**SHORT TASK:** In the data below, reproduce verbatim every line from the one containing "Given: Open the History page" down to the one containing "Looking at the screenshot, I should [799, 303].", including both of those lines.

**GIVEN DATA:**
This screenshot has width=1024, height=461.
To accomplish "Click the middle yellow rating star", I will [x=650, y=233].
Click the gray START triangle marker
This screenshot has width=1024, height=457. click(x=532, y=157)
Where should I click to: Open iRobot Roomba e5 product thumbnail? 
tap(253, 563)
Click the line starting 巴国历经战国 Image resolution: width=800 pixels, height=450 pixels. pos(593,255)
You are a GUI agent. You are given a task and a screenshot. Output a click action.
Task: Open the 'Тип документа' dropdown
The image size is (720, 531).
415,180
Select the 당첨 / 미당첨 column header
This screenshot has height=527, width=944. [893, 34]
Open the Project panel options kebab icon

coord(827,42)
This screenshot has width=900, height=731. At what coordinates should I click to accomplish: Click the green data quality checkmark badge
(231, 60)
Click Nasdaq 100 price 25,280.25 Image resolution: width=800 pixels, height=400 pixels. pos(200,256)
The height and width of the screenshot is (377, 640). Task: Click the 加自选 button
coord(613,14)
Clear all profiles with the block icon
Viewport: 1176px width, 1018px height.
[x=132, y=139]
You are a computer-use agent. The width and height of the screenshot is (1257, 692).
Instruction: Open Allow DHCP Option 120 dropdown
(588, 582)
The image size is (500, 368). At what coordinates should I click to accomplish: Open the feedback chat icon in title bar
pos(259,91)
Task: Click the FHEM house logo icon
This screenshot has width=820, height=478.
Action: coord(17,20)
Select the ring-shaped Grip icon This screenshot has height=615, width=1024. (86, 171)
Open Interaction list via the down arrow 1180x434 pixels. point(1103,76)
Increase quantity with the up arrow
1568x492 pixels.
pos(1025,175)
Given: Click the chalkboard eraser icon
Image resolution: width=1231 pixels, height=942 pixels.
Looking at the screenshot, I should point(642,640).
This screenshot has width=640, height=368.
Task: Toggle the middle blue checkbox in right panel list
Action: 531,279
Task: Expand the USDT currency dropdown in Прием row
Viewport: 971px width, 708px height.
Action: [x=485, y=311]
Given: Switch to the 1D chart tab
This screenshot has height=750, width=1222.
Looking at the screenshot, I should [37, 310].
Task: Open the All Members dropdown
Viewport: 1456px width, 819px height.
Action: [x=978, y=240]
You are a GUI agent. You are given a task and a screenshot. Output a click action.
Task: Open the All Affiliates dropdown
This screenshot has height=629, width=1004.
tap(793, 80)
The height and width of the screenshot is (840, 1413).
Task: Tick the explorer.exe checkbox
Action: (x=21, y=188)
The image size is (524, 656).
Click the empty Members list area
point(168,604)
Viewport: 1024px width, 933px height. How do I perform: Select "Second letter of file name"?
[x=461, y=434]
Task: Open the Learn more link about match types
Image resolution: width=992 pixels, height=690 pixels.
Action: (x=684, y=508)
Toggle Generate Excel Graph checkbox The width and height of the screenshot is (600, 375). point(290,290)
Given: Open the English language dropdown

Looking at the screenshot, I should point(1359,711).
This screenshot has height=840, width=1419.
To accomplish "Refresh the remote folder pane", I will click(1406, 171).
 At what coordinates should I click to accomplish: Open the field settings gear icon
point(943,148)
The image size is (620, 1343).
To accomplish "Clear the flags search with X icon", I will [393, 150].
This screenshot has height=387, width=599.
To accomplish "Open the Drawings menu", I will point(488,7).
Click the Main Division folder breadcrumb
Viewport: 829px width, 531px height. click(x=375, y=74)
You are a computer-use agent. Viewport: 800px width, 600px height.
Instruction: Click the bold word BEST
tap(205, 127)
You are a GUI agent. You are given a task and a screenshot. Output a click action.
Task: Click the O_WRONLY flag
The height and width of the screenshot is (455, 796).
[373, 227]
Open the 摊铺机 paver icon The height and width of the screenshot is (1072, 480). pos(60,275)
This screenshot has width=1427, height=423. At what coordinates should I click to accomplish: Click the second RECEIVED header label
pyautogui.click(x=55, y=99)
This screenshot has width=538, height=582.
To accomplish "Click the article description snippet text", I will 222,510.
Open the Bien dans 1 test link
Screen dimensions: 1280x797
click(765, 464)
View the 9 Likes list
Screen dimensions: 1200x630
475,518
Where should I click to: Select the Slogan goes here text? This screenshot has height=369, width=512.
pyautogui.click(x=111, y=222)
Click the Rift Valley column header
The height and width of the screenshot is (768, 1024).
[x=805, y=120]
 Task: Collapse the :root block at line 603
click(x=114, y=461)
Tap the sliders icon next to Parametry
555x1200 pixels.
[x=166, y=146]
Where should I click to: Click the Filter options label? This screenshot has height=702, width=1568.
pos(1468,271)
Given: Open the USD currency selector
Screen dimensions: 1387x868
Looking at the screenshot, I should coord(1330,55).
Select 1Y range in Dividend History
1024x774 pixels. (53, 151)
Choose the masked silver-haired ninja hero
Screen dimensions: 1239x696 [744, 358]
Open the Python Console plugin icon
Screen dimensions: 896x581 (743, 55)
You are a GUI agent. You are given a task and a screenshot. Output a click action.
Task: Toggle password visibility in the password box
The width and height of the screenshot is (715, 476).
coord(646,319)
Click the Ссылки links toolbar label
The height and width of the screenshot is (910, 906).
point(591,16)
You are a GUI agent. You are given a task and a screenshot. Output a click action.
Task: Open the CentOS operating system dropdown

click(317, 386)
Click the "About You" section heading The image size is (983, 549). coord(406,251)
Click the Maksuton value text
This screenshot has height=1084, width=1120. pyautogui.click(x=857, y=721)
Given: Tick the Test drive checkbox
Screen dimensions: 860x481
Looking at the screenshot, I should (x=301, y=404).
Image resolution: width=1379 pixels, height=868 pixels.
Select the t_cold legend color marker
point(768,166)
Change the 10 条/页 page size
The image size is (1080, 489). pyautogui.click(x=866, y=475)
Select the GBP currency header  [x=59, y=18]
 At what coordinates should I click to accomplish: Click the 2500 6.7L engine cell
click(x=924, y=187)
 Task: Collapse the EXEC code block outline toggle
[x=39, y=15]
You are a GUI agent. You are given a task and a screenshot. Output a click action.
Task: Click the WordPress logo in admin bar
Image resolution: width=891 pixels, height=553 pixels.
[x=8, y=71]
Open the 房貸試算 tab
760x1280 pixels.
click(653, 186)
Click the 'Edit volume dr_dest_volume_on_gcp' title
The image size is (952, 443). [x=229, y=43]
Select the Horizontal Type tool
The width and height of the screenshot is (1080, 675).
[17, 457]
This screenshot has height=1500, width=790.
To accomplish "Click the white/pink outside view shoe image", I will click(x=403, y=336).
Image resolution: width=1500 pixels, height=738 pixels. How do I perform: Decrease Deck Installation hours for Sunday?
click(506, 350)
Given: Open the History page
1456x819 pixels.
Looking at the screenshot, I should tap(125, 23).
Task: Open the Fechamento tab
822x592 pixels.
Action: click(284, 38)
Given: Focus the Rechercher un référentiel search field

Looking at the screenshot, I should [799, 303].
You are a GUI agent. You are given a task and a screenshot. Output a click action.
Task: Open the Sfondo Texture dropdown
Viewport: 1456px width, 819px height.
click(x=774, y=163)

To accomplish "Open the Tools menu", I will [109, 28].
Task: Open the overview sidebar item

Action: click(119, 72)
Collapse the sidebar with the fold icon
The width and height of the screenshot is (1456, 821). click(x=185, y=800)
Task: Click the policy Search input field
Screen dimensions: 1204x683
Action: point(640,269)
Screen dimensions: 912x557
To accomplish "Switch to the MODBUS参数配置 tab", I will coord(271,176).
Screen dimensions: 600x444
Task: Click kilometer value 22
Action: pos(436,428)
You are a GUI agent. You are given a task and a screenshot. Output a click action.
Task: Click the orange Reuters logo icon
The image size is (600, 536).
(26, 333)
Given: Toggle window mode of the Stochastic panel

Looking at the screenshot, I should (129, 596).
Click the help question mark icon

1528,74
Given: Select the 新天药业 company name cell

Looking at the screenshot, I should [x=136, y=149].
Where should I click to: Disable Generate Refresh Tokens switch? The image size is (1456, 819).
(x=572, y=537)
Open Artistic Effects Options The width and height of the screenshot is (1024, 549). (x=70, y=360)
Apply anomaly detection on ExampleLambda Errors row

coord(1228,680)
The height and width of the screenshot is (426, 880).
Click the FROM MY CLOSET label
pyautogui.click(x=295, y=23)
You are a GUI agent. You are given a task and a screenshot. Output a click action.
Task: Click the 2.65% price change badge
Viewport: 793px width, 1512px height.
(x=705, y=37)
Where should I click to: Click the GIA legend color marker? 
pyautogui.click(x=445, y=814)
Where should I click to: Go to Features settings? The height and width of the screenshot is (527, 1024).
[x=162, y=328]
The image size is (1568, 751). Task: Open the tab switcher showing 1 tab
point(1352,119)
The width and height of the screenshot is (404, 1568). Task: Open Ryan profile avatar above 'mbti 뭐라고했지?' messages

**OUTPUT OF THE EXERCISE:**
Given: Open the History page
1456x819 pixels.
Looking at the screenshot, I should tap(125, 23).
Task: Open the Fechamento tab
822x592 pixels.
Action: click(284, 38)
Given: Focus the Rechercher un référentiel search field

Looking at the screenshot, I should [799, 303].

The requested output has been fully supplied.